* **Collected data entries**:
────────
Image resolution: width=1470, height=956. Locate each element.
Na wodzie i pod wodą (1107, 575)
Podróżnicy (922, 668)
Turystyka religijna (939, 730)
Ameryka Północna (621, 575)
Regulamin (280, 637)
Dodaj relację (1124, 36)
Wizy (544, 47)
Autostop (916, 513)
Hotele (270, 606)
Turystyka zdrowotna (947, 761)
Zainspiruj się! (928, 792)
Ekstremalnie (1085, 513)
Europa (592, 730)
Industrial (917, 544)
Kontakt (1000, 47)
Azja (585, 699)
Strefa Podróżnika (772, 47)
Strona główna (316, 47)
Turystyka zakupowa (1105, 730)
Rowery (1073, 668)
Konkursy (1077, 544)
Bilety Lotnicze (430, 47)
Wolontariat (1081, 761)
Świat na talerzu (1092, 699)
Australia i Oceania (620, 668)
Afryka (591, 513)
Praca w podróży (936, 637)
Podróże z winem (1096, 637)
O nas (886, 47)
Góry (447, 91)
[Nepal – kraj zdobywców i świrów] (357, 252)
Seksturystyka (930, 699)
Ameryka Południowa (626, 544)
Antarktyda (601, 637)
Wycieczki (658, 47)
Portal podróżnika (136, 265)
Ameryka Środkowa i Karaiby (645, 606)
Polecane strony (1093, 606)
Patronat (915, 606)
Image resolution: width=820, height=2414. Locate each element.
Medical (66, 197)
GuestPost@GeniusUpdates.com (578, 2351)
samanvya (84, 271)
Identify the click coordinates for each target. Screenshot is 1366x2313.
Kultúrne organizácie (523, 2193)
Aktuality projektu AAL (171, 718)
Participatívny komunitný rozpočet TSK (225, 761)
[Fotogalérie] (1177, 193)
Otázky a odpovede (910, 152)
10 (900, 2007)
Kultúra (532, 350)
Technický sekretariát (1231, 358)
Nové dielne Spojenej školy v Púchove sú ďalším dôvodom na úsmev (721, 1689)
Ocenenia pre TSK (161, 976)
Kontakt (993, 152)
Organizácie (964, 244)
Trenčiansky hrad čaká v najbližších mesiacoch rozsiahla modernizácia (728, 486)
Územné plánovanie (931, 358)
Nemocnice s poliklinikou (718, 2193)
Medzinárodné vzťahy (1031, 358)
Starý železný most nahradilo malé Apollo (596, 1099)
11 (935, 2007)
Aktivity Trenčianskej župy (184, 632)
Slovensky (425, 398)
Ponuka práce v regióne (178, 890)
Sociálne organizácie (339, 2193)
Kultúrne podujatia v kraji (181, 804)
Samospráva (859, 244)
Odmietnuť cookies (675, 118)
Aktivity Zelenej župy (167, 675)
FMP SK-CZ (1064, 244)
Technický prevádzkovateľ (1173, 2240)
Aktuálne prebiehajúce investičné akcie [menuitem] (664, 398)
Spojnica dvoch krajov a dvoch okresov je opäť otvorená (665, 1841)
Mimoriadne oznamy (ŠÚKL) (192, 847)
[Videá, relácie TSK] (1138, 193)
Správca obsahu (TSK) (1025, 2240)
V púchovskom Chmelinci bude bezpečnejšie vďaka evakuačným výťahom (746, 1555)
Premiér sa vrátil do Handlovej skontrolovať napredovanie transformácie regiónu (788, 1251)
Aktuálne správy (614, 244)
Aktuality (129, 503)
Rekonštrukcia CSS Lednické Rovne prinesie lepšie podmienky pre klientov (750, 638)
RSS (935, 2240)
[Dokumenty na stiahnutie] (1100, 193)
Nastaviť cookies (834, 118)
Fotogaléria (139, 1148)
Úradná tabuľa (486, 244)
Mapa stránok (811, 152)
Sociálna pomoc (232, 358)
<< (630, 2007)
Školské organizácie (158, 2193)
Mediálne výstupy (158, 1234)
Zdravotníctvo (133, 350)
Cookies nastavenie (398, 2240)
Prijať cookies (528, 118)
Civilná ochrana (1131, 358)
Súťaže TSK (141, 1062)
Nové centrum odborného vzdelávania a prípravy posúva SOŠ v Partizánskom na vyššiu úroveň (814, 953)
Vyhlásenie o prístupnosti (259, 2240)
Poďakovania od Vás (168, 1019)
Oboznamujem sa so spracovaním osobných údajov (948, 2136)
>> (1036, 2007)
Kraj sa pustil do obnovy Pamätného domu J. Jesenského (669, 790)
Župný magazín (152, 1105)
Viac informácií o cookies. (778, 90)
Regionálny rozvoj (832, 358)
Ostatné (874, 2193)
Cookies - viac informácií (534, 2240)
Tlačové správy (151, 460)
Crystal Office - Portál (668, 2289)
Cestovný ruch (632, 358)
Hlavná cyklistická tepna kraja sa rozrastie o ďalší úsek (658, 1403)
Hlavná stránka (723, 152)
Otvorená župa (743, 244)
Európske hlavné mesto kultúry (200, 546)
────────
* **WORK TO BE COMPLETED**:
Filter the entries above down to the lines that contain "informácií".

* **RESULT**:
Viac informácií o cookies. (778, 90)
Cookies - viac informácií (534, 2240)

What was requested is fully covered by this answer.